The singular tasks in the scheduled DAGs (level 2) have depends_on_past
set to False
, and I expected that as a result successive scheduled runs of a level 2 DAG would not depend on each other, i.e. that if a particular run failed it would not prevent the next scheduled run from occurring. But what is happening is that Airflow is overriding this and I can clearly see in the UI that a failure of a particular level 2 DAG run is preventing the next run from being selected by the scheduler - the next scheduled run state is being set to None
, and I have to manually clear the failed DAG run state before the scheduler can schedule it again.
Why does this happen? As far as I know, there is no Airflow configuration option that should override the task-level setting of False
for depends_on_past
in the level 2 DAG tasks. Any pointers would be greatly appreciated.

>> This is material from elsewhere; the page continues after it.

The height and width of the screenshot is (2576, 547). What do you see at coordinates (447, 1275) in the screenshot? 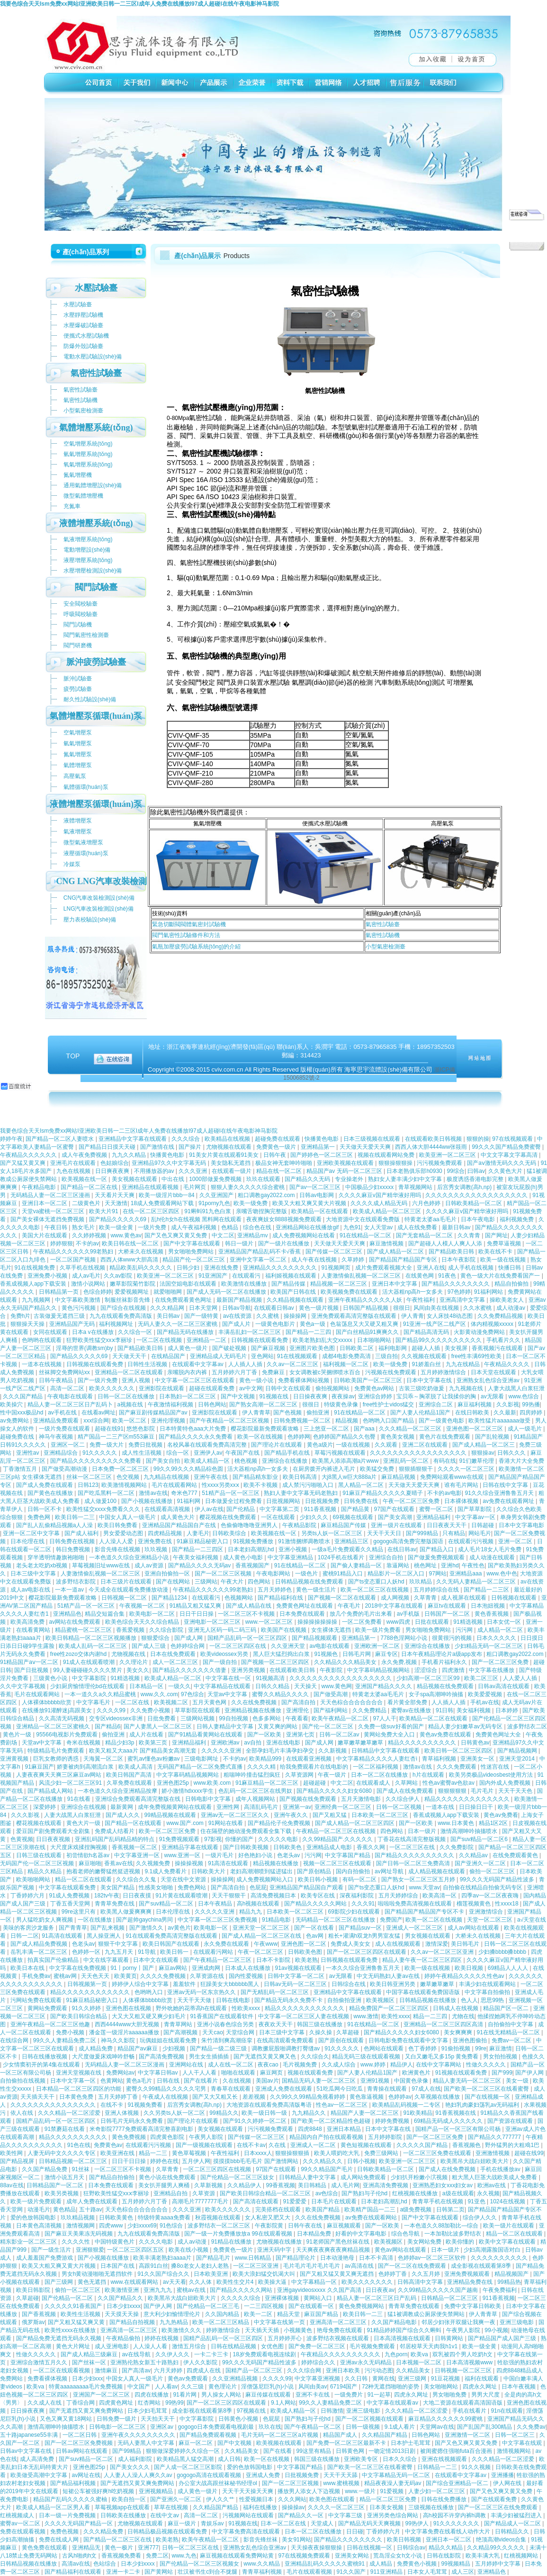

CodePudding user response:
Answering the question "why is this happening?". I understand that the behavior you are watching is explained by the fact that Tasks are being defined with wait_for_downstream = True
. The docs state the following about it:
wait_for_downstream (bool) -- when set to true, an instance of task X will wait for tasks immediately downstream of the previous instance of task X to finish successfully or be skipped before it runs. This is useful if the different instances of a task X alter the same asset, and this asset is used by tasks downstream of task X. Note that depends_on_past is forced to True wherever wait_for_downstream is used. Also note that only tasks immediately downstream of the previous task instance are waited for; the statuses of any tasks further downstream are ignored.
Keep in mind that the term previous instances of task X refers to the task_instance of the last scheduled dag_run, not the upstream Task (in a DAG with a daily schedule, that would be the task_instance from "yesterday").
This also explains why your Task are being executed once you clear the state of the previous DAG Run.
I hope it helps you clarifying things up!